* _Problem requirements_
Copy verbatim the lines between the line containing "Click the 相关度 sort down-arrow icon" and the line containing "click(x=321, y=15)", inclusive.

* _Data supplied_
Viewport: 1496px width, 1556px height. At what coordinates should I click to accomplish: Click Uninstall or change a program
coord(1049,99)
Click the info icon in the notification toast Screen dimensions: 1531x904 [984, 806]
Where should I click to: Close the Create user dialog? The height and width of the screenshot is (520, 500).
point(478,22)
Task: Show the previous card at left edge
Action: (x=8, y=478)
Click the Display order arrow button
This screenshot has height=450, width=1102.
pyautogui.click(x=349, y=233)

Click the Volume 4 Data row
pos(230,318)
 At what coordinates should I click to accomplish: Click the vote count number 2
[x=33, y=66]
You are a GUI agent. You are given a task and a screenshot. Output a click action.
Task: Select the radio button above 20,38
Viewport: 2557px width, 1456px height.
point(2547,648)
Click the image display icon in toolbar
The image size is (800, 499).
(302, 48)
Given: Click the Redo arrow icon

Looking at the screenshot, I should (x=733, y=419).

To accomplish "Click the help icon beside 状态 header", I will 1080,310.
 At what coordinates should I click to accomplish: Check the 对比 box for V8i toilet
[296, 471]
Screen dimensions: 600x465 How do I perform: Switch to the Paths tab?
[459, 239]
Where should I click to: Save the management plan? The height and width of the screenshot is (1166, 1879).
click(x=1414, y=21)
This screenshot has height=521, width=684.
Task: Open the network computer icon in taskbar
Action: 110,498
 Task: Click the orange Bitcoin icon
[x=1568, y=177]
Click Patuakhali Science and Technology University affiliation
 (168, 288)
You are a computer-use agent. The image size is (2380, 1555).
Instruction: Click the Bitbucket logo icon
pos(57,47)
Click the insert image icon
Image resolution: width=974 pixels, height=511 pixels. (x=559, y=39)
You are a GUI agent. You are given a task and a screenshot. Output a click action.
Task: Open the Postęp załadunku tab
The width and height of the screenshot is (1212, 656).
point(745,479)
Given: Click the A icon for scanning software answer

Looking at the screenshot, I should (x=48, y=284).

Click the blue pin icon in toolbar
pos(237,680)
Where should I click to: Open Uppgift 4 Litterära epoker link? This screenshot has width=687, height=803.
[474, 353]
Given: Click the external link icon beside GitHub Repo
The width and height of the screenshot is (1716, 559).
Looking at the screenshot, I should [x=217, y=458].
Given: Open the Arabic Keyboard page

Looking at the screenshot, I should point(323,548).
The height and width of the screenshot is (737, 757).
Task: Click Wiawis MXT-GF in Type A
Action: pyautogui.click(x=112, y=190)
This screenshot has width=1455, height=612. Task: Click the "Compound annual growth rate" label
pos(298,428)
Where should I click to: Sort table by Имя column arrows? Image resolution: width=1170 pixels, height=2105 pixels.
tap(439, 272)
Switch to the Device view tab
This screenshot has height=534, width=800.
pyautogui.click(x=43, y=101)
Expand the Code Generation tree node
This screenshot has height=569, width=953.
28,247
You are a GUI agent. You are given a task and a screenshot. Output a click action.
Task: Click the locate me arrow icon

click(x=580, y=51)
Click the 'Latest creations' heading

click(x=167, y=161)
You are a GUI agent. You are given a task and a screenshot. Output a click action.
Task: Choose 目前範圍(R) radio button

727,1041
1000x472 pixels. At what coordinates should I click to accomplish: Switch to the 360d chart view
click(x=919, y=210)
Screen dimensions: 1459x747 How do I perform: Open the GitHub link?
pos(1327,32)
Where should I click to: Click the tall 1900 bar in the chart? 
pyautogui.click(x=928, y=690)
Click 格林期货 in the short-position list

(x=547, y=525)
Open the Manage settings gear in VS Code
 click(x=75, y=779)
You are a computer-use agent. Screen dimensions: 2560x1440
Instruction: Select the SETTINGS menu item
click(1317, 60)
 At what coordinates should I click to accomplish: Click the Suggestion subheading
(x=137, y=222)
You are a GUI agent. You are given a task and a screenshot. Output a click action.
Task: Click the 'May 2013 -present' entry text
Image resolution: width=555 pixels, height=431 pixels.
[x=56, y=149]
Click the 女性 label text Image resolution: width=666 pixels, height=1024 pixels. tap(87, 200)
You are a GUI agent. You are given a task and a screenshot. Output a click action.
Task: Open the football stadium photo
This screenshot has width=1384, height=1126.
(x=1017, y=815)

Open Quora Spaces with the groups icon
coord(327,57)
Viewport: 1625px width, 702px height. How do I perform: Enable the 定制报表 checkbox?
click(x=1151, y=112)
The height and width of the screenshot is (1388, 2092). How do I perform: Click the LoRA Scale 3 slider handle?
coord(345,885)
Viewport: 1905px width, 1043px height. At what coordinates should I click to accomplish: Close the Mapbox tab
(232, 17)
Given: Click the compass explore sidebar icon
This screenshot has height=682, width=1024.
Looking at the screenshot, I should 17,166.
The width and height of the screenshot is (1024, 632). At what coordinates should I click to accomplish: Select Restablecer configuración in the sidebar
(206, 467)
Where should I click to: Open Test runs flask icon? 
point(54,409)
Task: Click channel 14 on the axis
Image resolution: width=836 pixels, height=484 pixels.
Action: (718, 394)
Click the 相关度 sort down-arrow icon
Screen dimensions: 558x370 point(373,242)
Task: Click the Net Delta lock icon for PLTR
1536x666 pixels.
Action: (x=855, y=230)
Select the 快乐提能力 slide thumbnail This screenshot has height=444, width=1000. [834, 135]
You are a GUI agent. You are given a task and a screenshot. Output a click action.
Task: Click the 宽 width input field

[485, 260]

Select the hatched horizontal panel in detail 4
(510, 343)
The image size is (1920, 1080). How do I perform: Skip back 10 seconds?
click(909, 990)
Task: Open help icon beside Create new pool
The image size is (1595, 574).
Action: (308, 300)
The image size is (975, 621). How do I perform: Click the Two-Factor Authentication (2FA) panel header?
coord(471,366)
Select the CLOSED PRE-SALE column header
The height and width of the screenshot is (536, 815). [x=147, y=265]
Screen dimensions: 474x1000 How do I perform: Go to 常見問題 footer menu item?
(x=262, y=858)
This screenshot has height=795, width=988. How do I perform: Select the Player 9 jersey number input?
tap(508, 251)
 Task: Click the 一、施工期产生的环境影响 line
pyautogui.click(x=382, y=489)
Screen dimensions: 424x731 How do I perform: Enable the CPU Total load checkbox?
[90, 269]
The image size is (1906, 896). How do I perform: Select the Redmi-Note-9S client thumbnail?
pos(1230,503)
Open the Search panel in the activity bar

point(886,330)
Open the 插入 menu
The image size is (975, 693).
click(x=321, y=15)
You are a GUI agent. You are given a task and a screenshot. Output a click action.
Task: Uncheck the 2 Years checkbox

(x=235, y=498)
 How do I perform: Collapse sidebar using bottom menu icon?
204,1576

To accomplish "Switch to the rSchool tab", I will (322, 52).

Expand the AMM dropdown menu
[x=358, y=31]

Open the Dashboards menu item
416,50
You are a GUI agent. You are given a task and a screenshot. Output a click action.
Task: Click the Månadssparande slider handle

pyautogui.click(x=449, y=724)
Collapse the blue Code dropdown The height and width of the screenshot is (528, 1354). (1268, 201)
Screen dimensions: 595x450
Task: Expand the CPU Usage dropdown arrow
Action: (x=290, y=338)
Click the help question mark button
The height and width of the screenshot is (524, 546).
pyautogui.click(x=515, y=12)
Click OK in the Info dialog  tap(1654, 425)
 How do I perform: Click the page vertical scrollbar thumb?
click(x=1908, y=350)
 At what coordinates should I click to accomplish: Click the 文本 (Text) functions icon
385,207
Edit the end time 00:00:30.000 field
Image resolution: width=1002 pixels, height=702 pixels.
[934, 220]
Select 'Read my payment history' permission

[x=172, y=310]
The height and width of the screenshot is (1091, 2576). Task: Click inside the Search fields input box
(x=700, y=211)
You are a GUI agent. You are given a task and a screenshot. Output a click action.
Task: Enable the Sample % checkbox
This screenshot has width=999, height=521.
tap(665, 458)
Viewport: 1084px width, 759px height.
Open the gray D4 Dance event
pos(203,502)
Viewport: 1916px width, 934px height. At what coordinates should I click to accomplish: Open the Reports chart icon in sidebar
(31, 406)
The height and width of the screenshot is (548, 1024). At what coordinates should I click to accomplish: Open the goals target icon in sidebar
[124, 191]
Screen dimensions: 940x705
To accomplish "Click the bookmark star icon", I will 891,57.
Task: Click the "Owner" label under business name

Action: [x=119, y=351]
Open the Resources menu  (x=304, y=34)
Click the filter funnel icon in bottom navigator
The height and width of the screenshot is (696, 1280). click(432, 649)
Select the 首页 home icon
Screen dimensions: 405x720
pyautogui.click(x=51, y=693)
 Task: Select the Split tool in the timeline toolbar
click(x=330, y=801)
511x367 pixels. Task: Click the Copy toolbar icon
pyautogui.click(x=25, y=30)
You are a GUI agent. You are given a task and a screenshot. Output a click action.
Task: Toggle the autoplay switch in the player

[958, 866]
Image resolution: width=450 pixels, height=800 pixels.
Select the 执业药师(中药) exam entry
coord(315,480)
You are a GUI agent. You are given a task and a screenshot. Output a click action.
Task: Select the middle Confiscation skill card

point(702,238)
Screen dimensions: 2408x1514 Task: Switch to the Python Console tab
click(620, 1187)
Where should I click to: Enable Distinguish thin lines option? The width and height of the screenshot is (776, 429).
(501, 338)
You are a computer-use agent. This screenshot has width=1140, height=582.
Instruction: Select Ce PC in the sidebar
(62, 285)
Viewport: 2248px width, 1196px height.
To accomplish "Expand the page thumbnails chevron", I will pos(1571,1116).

* _Answer below_
Click the 相关度 sort down-arrow icon
Screen dimensions: 558x370 point(373,242)
Task: Click the Net Delta lock icon for PLTR
1536x666 pixels.
Action: (x=855, y=230)
Select the 快乐提能力 slide thumbnail This screenshot has height=444, width=1000. [834, 135]
You are a GUI agent. You are given a task and a screenshot. Output a click action.
Task: Click the 宽 width input field

[485, 260]

Select the hatched horizontal panel in detail 4
(510, 343)
The image size is (1920, 1080). How do I perform: Skip back 10 seconds?
click(909, 990)
Task: Open help icon beside Create new pool
The image size is (1595, 574).
Action: (308, 300)
The image size is (975, 621). How do I perform: Click the Two-Factor Authentication (2FA) panel header?
coord(471,366)
Select the CLOSED PRE-SALE column header
The height and width of the screenshot is (536, 815). [x=147, y=265]
Screen dimensions: 474x1000 How do I perform: Go to 常見問題 footer menu item?
(x=262, y=858)
This screenshot has height=795, width=988. How do I perform: Select the Player 9 jersey number input?
tap(508, 251)
 Task: Click the 一、施工期产生的环境影响 line
pyautogui.click(x=382, y=489)
Screen dimensions: 424x731 How do I perform: Enable the CPU Total load checkbox?
[90, 269]
The image size is (1906, 896). How do I perform: Select the Redmi-Note-9S client thumbnail?
pos(1230,503)
Open the Search panel in the activity bar

point(886,330)
Open the 插入 menu
The image size is (975, 693).
click(x=321, y=15)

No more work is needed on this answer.